DCS is going to have address the glaring problem of their battlespace environment and how antiseptic it is. They’re about to price themselves right out of the market if they are not cautious. Battle of Bodenplatte is coming out soon and it’s getting my money where DCS is not. For $80, I get a map of Germany and the Low Countries, eight planes, and a campaign. In order to get the same thing on DCS, I’d need to spend almost $200 in addition to get all the same things and i’m not getting what I feel is an additional $200 in value added.
I’d rather see DCS improve my experience as a pilot than give me a new plane. I plan on buying the Persian Gulf map because I’ve been endlessly bitching at DCS to give me a new place to fly other than the Black Sea and they finally did it. It would be rude of me not to buy it and try it. Just make me want to fly there for once.
I think it’s a “Not if but when” kind of a deal. The Hornet and Falcon two very different interpretations of the same idea. It’d be super cool to see the Viper modeled with the same fidelity as what ED are demonstrating with the Hornet. Also, I’ll have to fish for the link, but IIRC if you look at the branch of ED that does professional training sim contracts they do list the F-16 in their portfolio.
Play BMS enough and you start to notice where the seams are, so to speak. Modeling the Viper to the extent the BMS team has is very impressive, but you can tell that with some advanced systems like datalink, IFF, certain TGP features, and inertially guided munitions they’re kinda grasping for straws with what the 20 year old engine can support. Not to mention the welcome superiority that DCS’ flight dynamics and aero modeling would bring to the table.

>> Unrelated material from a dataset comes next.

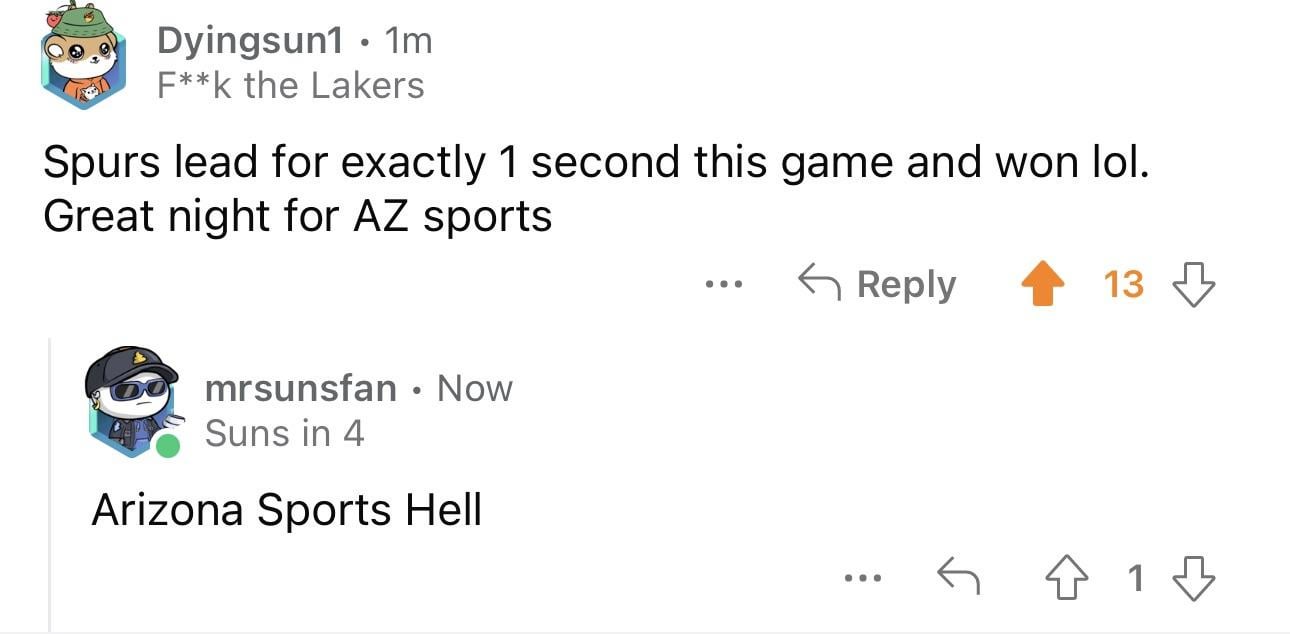Click the 1m timestamp on Dyingsun1's comment
Screen dimensions: 1290x634
[408, 40]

Now, the thing that makes me a little weary is that ED tends to pick ONE configuration of a plane to model in obsessive detail, and one of my favorite parts of Falcon is that they localize the various blocks of F-16, eg flying the Sulfa (F-16I) has some nice quirks that make it different from the Block 40.

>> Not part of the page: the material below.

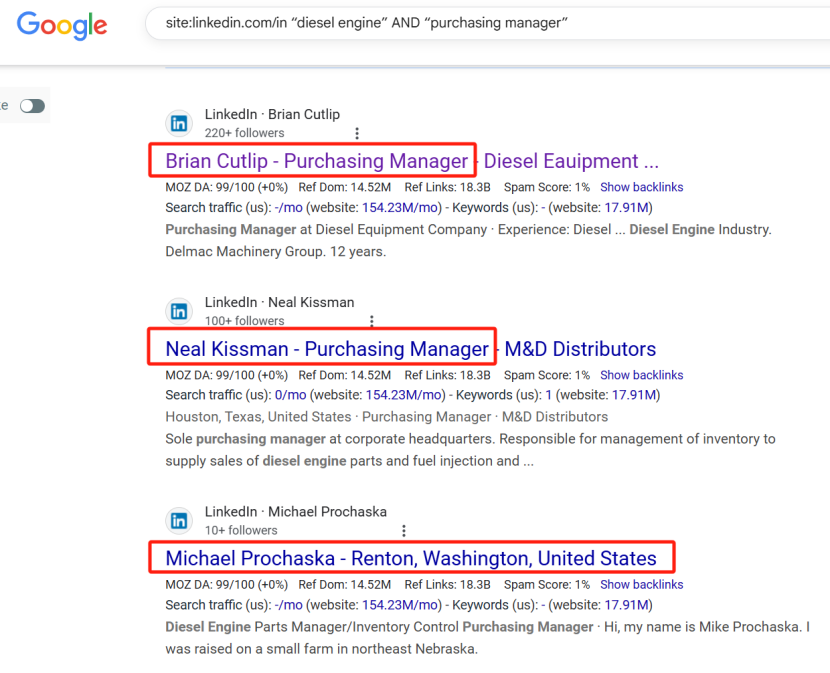Click LinkedIn favicon beside Brian Cutlip result
The height and width of the screenshot is (673, 830).
[179, 123]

I imagine DCS would probably just model a bone stock USAF F-16C Block52 with a couple upgrades… Doesn’t really capture half the flavors the F-16 has been exported as.

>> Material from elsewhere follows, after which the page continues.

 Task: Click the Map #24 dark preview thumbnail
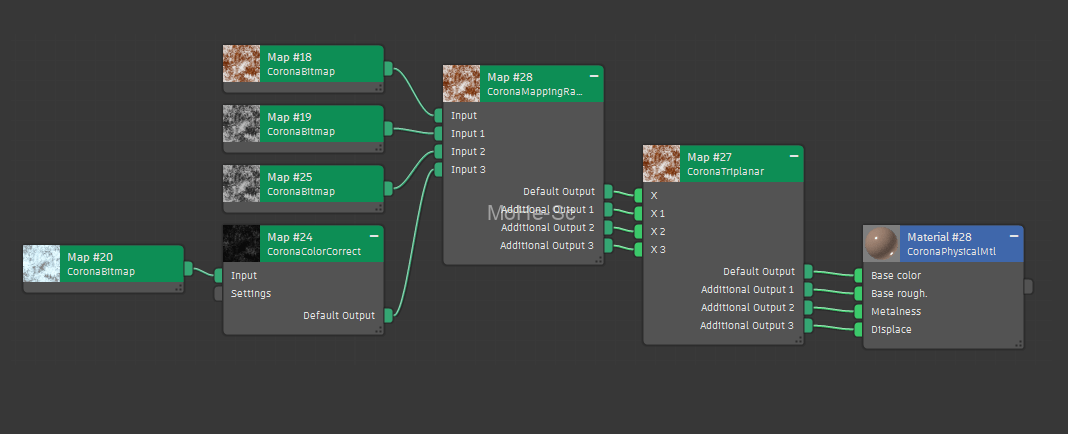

Pfunk sorta nailed it. Plus I am a child of the 70’s and 80’s. In my 20 years of playing Flanker and its offspring, my favorite rides have been the Ka50, Mi8, F-5, Harrier (wish it were older) and the PFM Su33. A sophistcated fighter is completely lost in an unsophistacated and mostly empty battlefield.
Don’t get me wrong, there’s definitely value to that. It’s readily acknowledged that if you’re not flying a USAF Block 40/50/52 in Falcon the differences are largely cosmetic with a few variables tweaked for performance. I have no idea how ED would keep the quality they’ve build a reputation on while also adding a variant system. Still, a guy can dream.
Without wanting to go onto an argument, to be fair, the flight model of bms is pretty good, i doubt that ED could do much better. The stores oscillation thing is a nice detail too.
IN the livestream, Wags alluded to the F-16 coming to DCS sometime in the future. I suspect ED will give it the A-10, F/A-18 treatment BMS will be in the back of their minds. Peer pressure, methinks.
So, I’m good. I’ll be driving the Hornet until the Viper is ready.
I wouldnae mind having both the Mi-24 and the AH-64A at all, no not at all. Viper’s got a special place in my heart as well. So yeah, you guys build em, ill buy em. (got my hornet on preorder as well.)